(Collection entries)
################
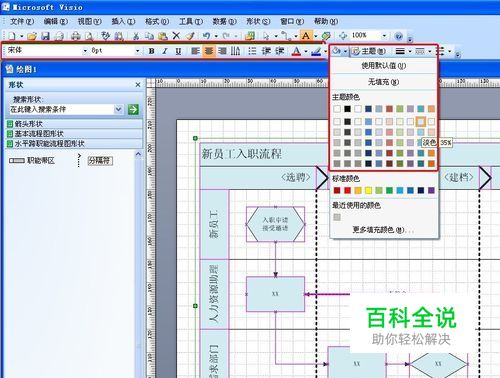Click the Print icon in toolbar
The height and width of the screenshot is (378, 500).
click(x=76, y=36)
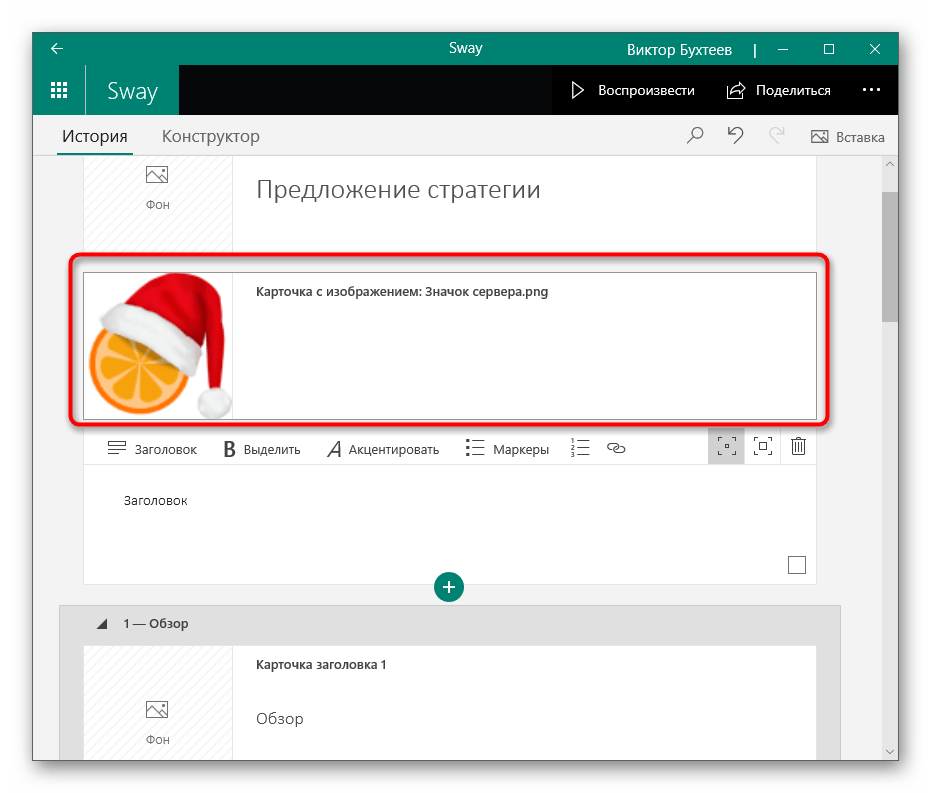Toggle the second image sizing icon

click(762, 447)
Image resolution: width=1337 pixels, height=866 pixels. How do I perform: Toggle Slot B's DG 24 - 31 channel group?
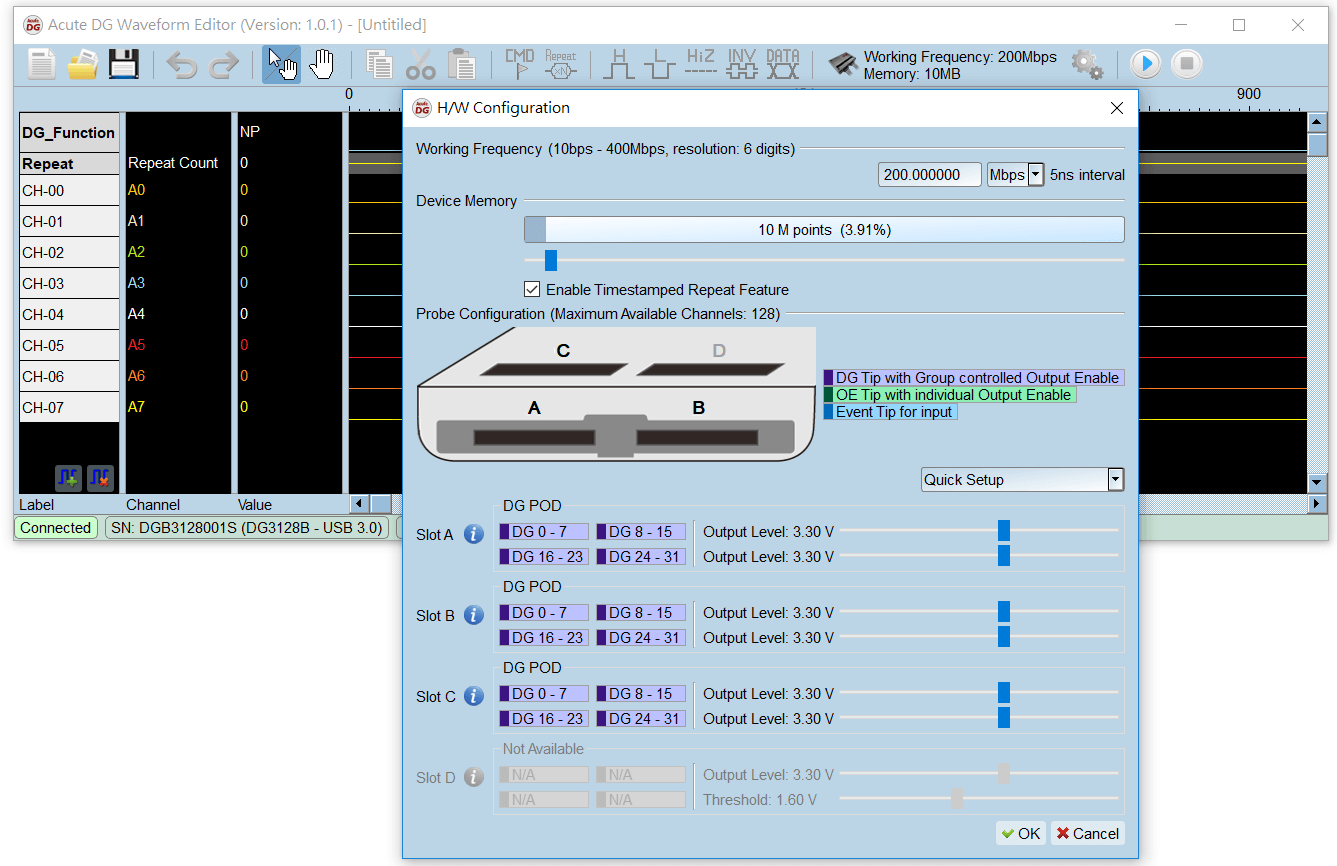click(640, 637)
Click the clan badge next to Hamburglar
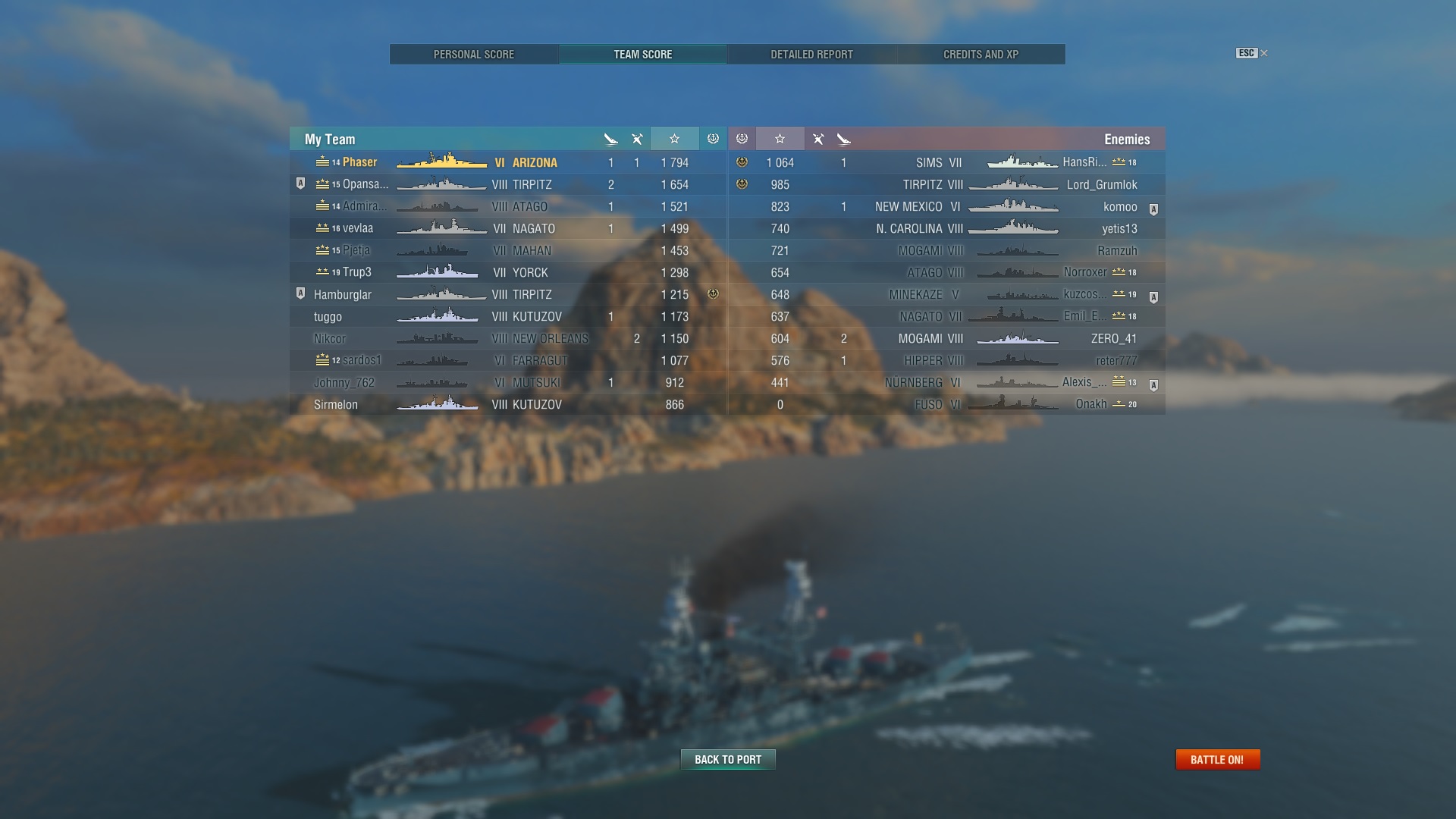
################
### GOAL OF THE EXERCISE
Format the records above as a numbered list, skipping the blank lines and leaving out the pictures.

### THE ANSWER
1. Click the Print icon in toolbar
2. The height and width of the screenshot is (378, 500).
3. click(x=76, y=36)
4. Toggle the second image sizing icon
5. click(762, 447)
6. Image resolution: width=1337 pixels, height=866 pixels. How do I perform: Toggle Slot B's DG 24 - 31 channel group?
7. click(640, 637)
8. Click the clan badge next to Hamburglar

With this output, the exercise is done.